■ Input material

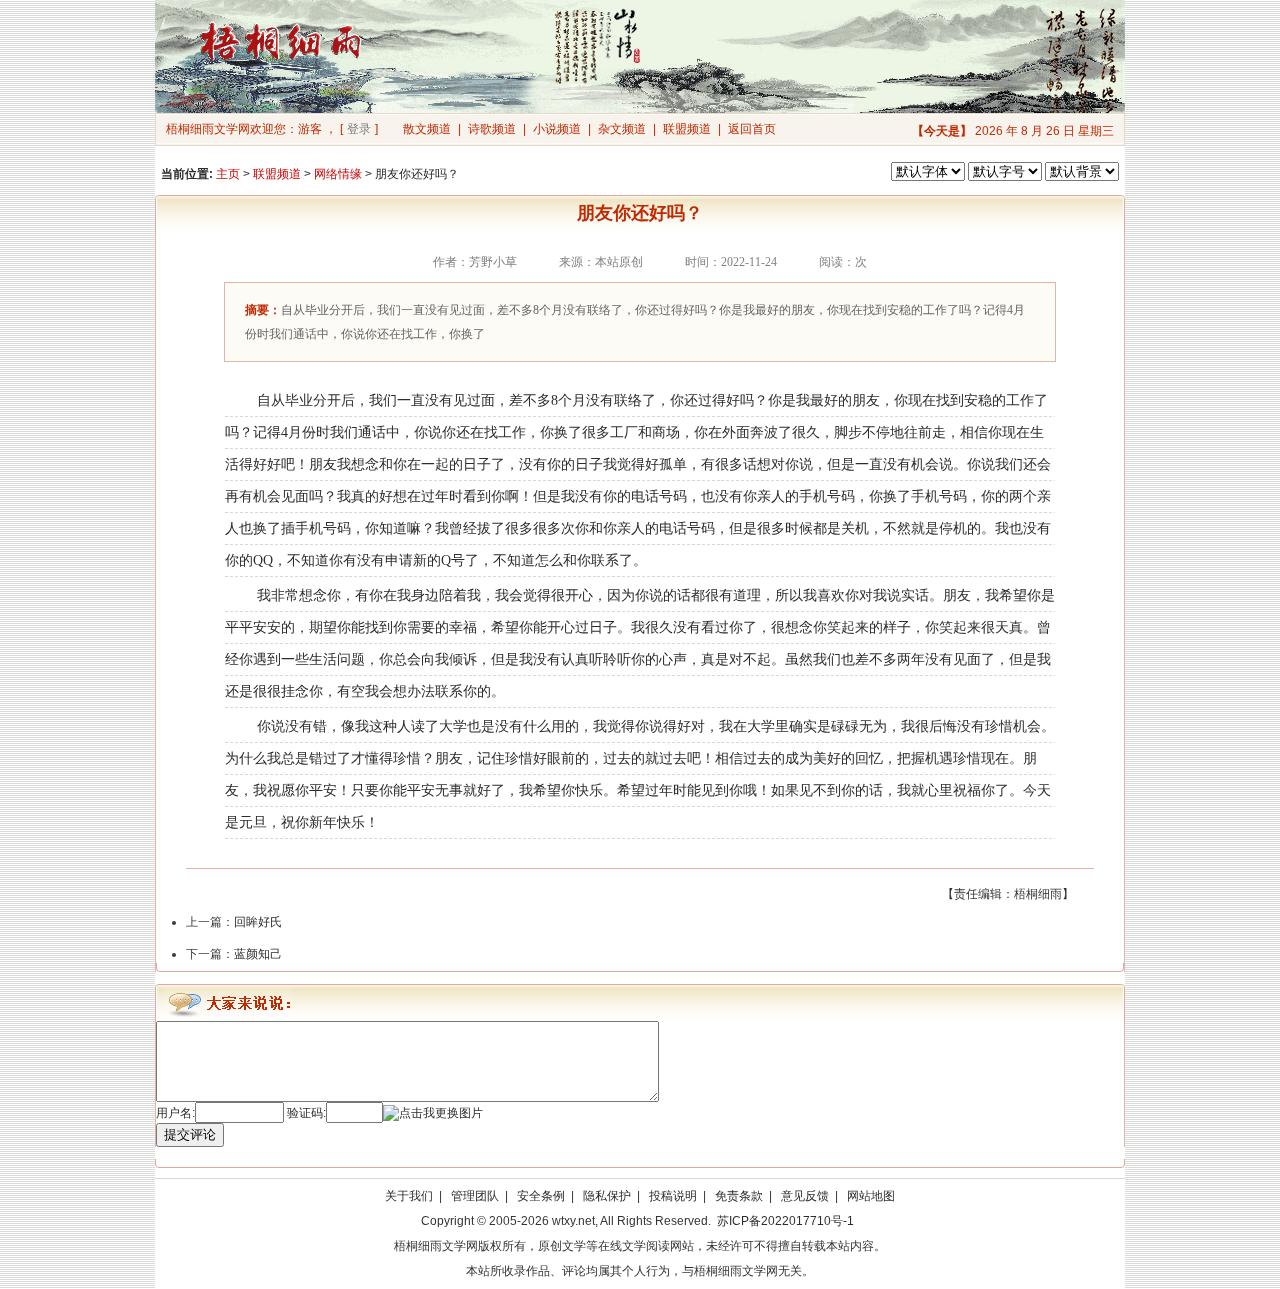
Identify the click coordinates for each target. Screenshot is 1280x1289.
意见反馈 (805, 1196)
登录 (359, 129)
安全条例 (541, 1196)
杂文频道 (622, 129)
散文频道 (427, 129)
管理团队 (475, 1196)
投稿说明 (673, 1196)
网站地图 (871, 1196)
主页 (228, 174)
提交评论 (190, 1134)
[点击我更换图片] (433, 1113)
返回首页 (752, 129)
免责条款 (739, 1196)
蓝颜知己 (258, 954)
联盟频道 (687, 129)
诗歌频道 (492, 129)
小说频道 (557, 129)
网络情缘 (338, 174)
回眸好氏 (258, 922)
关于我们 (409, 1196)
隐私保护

■ Work order
Please give again, word for word, only the lines from the one holding "散文频道 (427, 129)" through the end of the listing above.

■ Task answer
散文频道 (427, 129)
管理团队 (475, 1196)
投稿说明 (673, 1196)
网站地图 (871, 1196)
主页 (228, 174)
提交评论 (190, 1134)
[点击我更换图片] (433, 1113)
返回首页 (752, 129)
免责条款 (739, 1196)
蓝颜知己 (258, 954)
联盟频道 (687, 129)
诗歌频道 (492, 129)
小说频道 (557, 129)
网络情缘 (338, 174)
回眸好氏 (258, 922)
关于我们 (409, 1196)
隐私保护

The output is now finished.